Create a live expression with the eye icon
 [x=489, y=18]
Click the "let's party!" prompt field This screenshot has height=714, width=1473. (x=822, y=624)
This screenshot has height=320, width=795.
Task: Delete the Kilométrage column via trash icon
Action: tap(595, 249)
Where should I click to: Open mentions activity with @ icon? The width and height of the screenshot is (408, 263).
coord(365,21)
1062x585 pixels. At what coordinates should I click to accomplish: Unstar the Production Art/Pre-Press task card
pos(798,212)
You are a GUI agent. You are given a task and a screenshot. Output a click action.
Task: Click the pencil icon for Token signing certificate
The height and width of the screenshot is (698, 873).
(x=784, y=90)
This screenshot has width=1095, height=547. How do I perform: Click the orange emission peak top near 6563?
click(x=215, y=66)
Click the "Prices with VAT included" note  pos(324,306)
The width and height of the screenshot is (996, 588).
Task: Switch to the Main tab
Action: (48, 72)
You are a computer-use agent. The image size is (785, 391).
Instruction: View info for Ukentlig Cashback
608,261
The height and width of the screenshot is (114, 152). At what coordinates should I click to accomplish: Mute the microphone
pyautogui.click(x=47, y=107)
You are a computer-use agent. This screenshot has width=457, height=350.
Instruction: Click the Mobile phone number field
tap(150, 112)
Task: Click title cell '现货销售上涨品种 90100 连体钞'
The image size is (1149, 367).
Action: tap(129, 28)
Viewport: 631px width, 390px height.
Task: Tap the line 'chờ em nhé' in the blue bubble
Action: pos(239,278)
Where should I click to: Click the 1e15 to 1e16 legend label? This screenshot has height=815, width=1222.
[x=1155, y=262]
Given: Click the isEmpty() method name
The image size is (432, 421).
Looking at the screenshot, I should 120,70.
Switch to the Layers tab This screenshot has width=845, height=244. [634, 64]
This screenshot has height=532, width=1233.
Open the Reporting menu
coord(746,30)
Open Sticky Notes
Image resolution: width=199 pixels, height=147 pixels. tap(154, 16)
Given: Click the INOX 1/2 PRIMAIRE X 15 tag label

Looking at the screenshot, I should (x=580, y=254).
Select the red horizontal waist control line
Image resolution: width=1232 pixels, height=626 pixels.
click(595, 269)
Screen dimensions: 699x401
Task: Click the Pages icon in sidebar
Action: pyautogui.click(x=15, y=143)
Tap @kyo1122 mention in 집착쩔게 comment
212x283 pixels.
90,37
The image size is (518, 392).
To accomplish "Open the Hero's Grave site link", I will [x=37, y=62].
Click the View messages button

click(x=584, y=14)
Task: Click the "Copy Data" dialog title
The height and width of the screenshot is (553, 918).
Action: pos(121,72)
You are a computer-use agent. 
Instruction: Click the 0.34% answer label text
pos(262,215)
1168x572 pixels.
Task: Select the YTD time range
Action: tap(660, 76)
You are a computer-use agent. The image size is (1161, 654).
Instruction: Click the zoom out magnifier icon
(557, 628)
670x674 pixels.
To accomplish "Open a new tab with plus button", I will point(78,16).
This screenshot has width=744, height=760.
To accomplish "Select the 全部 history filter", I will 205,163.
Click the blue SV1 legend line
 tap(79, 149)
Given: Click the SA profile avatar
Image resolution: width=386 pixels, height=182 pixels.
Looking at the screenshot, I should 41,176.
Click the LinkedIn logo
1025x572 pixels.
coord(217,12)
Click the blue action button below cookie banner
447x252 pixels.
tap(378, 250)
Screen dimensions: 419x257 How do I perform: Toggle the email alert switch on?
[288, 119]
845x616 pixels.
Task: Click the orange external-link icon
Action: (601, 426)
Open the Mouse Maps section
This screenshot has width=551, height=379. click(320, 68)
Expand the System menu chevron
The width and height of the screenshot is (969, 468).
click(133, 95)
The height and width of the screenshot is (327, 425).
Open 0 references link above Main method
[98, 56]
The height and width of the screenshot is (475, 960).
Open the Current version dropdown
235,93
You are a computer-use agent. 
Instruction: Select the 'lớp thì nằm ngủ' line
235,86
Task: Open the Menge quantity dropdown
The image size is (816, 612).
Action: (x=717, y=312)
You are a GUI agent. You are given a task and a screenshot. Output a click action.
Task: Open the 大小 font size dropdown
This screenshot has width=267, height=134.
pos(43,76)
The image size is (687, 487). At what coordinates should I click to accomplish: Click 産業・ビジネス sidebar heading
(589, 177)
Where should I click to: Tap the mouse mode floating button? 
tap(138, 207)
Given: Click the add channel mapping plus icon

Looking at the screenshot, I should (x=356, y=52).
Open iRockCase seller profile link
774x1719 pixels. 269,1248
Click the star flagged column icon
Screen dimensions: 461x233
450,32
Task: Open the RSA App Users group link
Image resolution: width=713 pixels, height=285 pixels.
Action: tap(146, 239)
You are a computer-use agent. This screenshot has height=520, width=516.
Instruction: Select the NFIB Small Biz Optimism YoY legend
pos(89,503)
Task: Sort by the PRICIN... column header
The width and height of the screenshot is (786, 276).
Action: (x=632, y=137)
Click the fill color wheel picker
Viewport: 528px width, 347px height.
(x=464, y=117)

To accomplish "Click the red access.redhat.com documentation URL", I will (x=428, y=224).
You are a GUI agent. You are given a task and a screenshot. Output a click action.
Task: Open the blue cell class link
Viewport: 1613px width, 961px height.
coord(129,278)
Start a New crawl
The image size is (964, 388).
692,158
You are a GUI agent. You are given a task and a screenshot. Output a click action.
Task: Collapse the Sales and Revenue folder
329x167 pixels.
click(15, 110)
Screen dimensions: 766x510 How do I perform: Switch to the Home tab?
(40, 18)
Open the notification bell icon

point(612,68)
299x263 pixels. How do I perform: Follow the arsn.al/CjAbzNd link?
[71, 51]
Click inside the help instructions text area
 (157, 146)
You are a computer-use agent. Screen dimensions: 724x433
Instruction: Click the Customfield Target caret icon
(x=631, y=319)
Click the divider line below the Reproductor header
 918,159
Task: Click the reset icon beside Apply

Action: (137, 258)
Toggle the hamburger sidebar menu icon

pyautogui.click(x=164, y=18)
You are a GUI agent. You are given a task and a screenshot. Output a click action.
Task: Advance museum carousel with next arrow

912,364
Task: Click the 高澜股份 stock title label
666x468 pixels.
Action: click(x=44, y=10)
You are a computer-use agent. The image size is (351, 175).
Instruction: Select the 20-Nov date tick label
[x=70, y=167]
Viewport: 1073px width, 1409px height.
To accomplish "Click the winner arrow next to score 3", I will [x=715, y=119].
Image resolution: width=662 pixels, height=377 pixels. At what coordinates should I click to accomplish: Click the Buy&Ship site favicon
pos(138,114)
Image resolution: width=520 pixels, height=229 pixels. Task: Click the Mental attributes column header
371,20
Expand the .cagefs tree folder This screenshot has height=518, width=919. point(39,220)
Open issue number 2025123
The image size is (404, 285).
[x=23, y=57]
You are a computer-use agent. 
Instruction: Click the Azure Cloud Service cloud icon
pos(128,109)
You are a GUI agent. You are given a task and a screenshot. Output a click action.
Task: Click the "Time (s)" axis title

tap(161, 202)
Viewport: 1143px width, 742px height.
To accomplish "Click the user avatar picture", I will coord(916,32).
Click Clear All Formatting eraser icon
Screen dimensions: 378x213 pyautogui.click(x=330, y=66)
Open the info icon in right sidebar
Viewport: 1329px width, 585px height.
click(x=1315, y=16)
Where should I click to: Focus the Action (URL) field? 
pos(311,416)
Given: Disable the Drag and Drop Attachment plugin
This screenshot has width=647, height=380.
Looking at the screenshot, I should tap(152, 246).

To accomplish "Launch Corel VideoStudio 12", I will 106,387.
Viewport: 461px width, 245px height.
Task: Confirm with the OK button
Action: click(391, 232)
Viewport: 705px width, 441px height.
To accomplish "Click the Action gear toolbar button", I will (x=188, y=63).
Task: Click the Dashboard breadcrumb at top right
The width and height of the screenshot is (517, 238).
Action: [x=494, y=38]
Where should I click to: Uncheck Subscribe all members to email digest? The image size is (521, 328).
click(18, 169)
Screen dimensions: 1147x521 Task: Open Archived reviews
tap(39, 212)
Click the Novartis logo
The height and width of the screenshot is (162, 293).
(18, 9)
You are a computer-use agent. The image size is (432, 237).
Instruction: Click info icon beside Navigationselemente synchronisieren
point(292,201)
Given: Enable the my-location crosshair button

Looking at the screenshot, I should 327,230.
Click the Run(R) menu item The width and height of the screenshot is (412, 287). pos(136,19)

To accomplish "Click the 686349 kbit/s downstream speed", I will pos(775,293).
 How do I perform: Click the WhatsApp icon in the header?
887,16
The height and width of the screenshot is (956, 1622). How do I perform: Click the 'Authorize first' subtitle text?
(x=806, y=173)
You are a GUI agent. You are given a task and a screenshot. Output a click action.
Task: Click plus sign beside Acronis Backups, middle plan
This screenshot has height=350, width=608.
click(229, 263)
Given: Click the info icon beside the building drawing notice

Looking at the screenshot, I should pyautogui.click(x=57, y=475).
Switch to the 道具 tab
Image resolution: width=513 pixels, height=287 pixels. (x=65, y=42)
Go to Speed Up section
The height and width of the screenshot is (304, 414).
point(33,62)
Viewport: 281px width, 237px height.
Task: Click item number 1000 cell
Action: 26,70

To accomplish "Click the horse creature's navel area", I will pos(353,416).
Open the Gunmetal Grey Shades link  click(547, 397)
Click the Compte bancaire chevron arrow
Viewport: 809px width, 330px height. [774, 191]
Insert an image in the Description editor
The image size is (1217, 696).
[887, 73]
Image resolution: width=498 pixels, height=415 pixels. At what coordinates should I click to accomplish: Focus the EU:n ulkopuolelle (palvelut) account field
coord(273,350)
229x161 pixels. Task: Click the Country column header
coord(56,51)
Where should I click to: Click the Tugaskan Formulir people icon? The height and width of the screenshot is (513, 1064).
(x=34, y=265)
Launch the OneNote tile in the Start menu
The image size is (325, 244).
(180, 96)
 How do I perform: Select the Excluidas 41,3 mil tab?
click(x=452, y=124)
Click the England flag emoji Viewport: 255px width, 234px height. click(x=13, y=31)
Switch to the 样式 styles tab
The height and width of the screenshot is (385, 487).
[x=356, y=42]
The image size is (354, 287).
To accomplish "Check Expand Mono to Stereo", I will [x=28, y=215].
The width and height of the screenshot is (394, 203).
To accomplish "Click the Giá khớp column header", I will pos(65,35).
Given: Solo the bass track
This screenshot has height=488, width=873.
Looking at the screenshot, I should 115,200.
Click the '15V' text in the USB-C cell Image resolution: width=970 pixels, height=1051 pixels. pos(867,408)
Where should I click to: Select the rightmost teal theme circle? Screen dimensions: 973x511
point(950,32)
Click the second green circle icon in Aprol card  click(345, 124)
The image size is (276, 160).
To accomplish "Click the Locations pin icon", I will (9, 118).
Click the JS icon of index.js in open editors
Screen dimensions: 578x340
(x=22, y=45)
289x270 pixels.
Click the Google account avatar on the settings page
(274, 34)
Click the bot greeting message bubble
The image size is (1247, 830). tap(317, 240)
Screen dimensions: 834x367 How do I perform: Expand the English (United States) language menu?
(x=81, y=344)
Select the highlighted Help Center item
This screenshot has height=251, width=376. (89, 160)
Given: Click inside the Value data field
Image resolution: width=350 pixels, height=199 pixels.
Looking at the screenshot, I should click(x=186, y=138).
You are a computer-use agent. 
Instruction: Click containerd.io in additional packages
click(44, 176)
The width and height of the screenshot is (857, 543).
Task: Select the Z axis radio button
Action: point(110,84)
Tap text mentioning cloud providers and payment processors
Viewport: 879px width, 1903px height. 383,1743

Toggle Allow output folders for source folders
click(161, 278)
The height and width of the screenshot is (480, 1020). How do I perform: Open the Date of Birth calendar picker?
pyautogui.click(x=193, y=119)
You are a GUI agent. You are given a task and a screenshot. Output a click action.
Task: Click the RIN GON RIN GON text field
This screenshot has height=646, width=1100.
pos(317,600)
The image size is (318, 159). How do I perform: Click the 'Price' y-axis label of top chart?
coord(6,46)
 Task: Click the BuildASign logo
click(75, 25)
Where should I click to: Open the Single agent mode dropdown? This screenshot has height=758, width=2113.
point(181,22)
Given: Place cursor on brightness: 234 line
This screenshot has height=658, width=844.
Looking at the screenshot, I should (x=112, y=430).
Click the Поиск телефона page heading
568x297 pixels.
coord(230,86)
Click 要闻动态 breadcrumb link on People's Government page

——————

- WHAT THE TASK REQUIRES
Copy out the range of lines above starting at the line with "Open 0 references link above Main method" and ending at the line with "has height=520, width=516.", exactly and including both.

- ANSWER TO THE PROBLEM
Open 0 references link above Main method
[98, 56]
The height and width of the screenshot is (475, 960).
Open the Current version dropdown
235,93
You are a computer-use agent. 
Instruction: Select the 'lớp thì nằm ngủ' line
235,86
Task: Open the Menge quantity dropdown
The image size is (816, 612).
Action: (x=717, y=312)
You are a GUI agent. You are given a task and a screenshot. Output a click action.
Task: Open the 大小 font size dropdown
This screenshot has width=267, height=134.
pos(43,76)
The image size is (687, 487). At what coordinates should I click to accomplish: Click 産業・ビジネス sidebar heading
(589, 177)
Where should I click to: Tap the mouse mode floating button? 
tap(138, 207)
Given: Click the add channel mapping plus icon

Looking at the screenshot, I should (x=356, y=52).
Open iRockCase seller profile link
774x1719 pixels. 269,1248
Click the star flagged column icon
Screen dimensions: 461x233
450,32
Task: Open the RSA App Users group link
Image resolution: width=713 pixels, height=285 pixels.
Action: tap(146, 239)
You are a computer-use agent. This screenshot has height=520, width=516.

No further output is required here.